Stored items
___

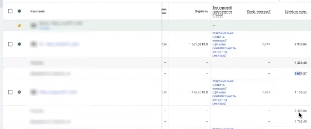Click the conversion value cell 2 403,06
This screenshot has width=311, height=129.
300,111
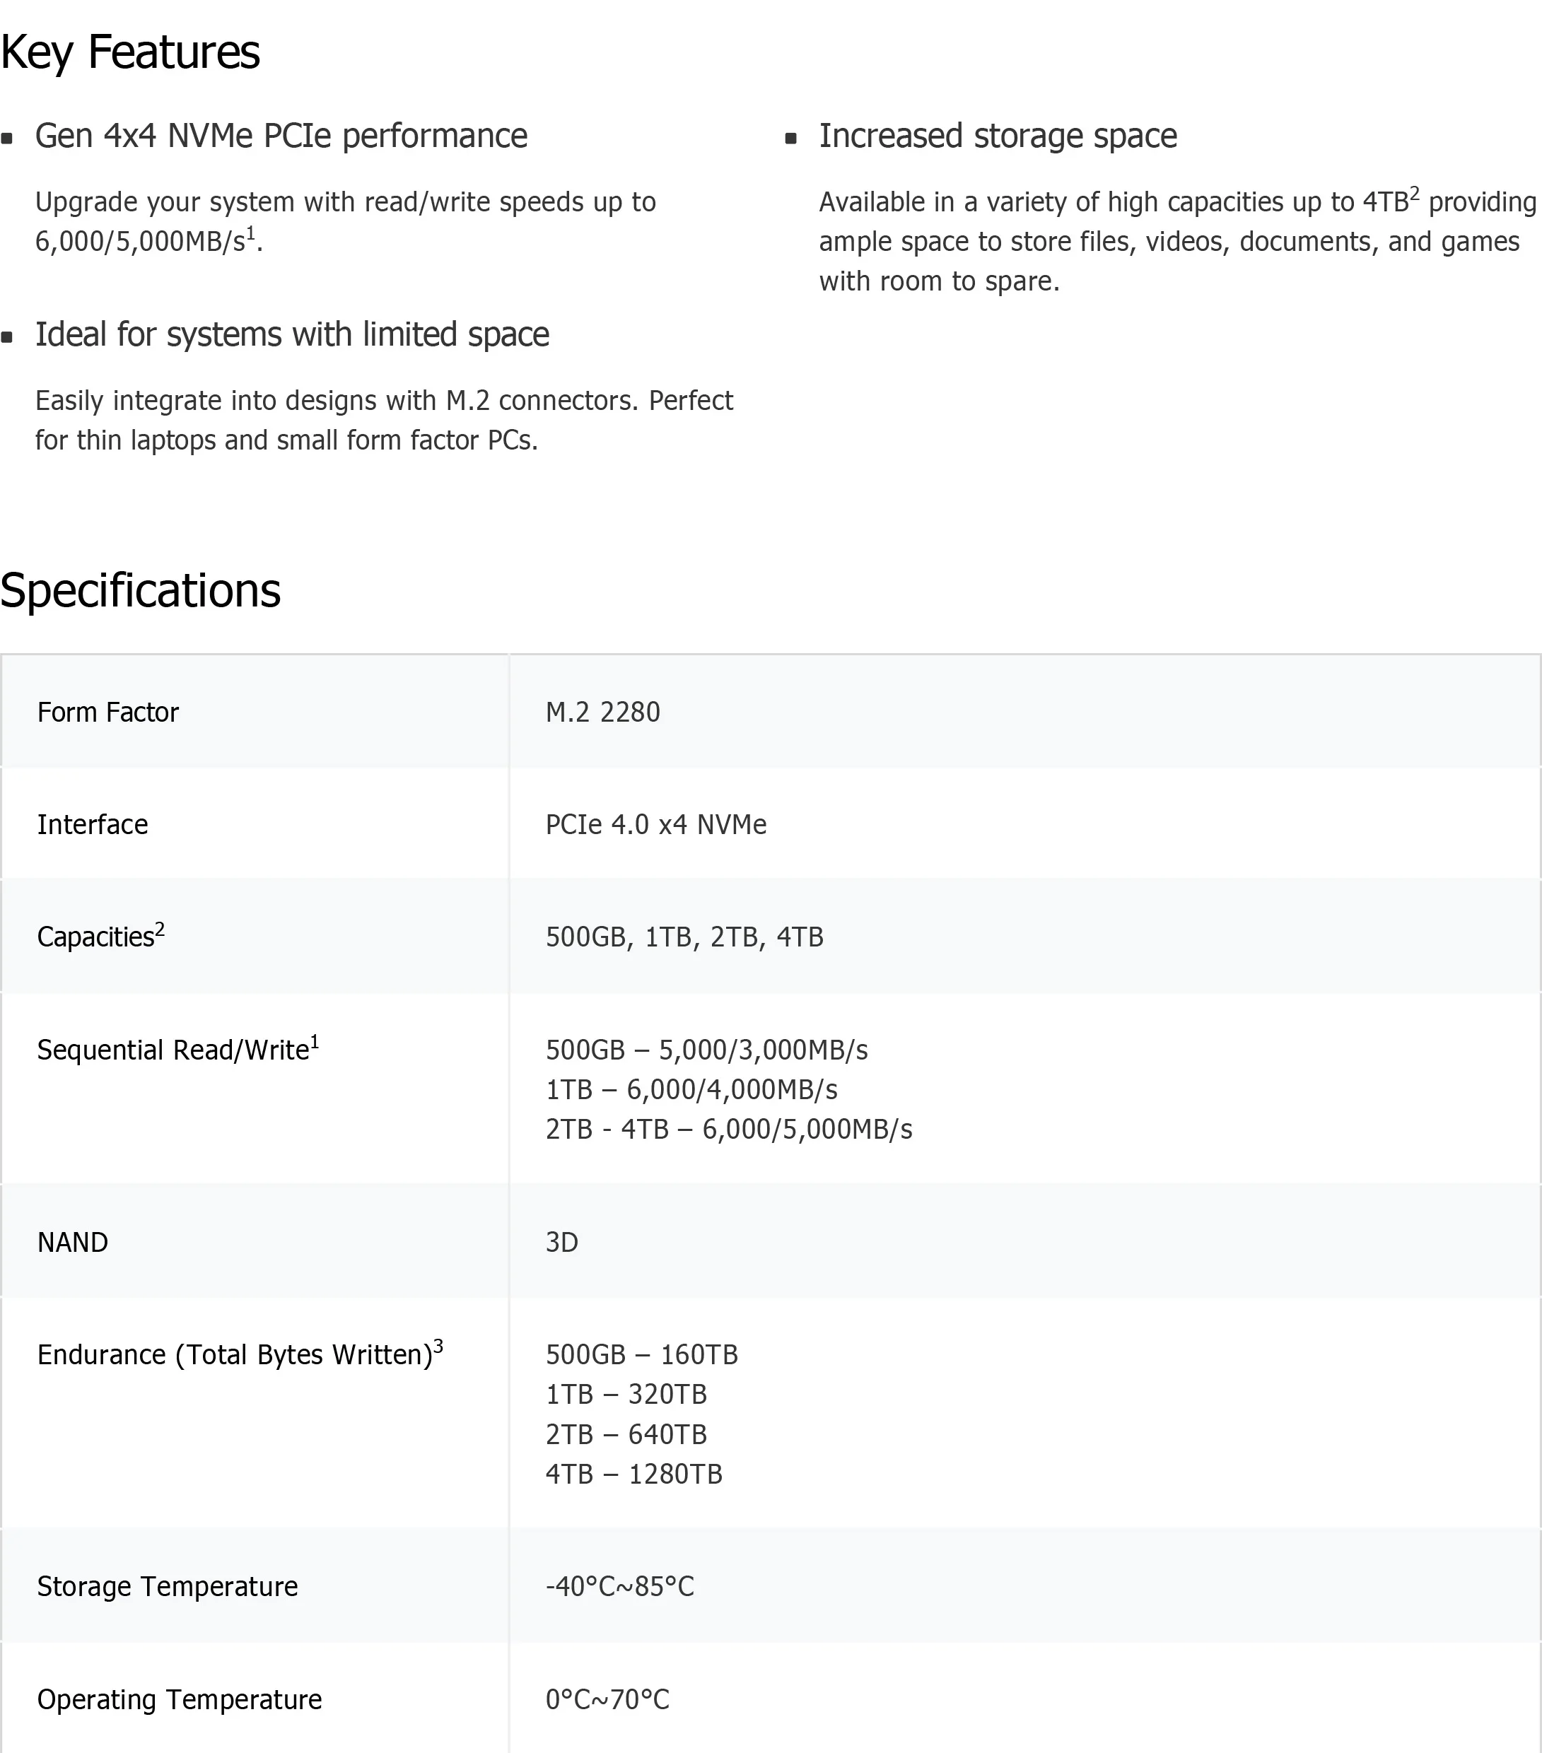1542x1753 pixels.
Task: Open footnote 3 after "Endurance (Total Bytes Written)"
Action: point(438,1346)
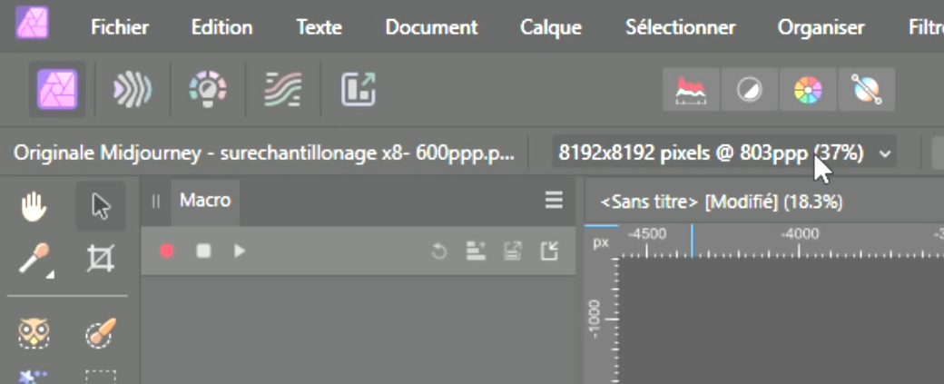Select the Crop tool
944x384 pixels.
[x=100, y=261]
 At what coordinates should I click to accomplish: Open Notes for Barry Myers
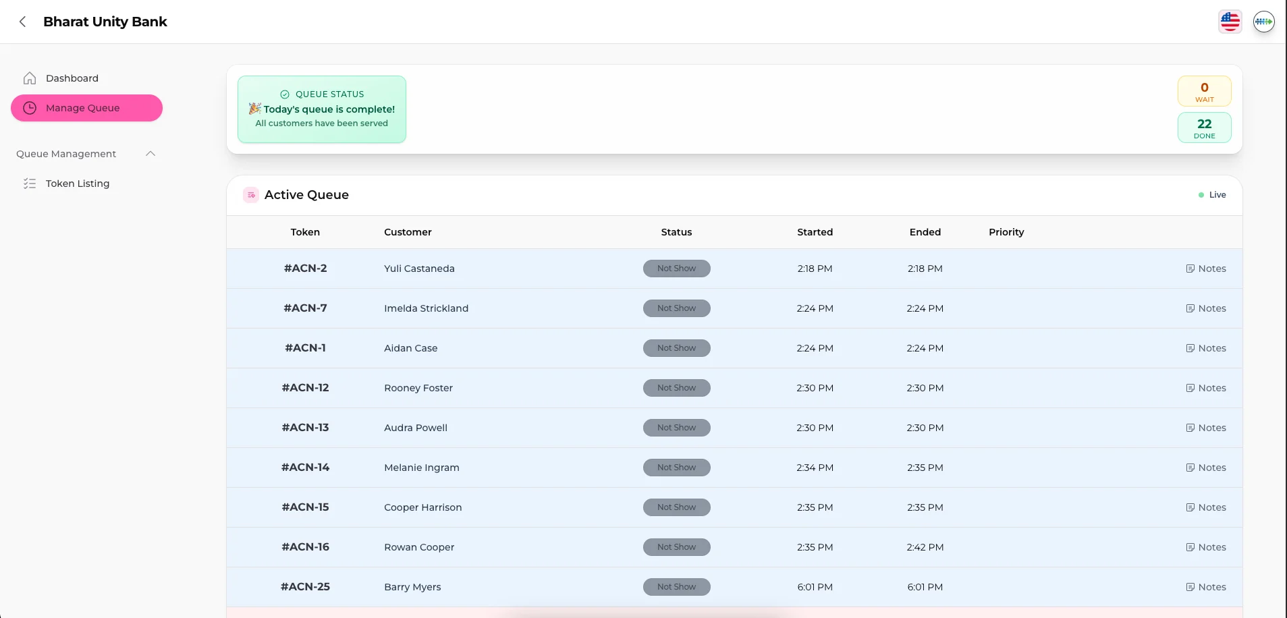pos(1206,587)
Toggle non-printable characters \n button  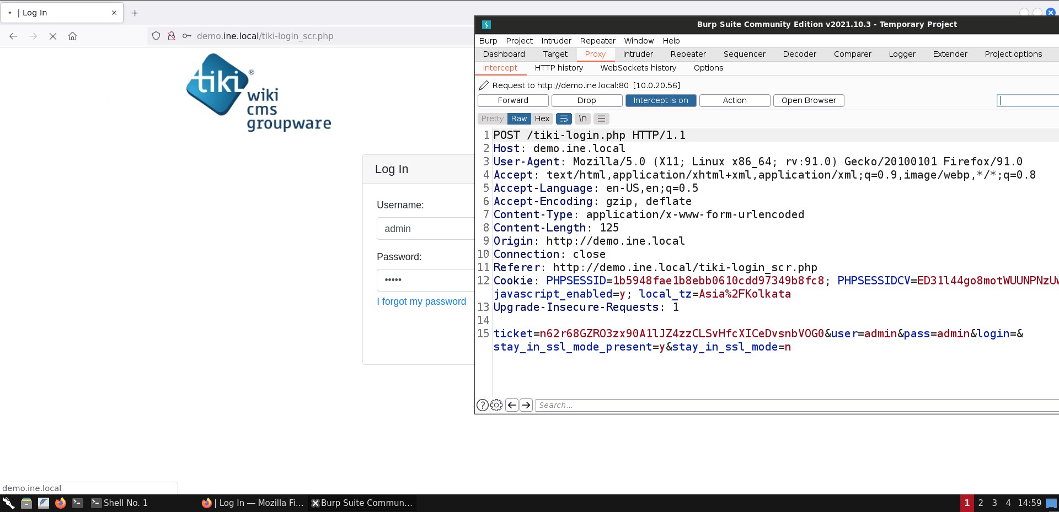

___

Begin the copy at the line containing "At what coordinates" and end it at the last line of the records; transcribe exactly and exclude pictures.

 At what coordinates should I click to accomplish: Open Notes for Barry Myers
pos(1206,587)
Toggle non-printable characters \n button  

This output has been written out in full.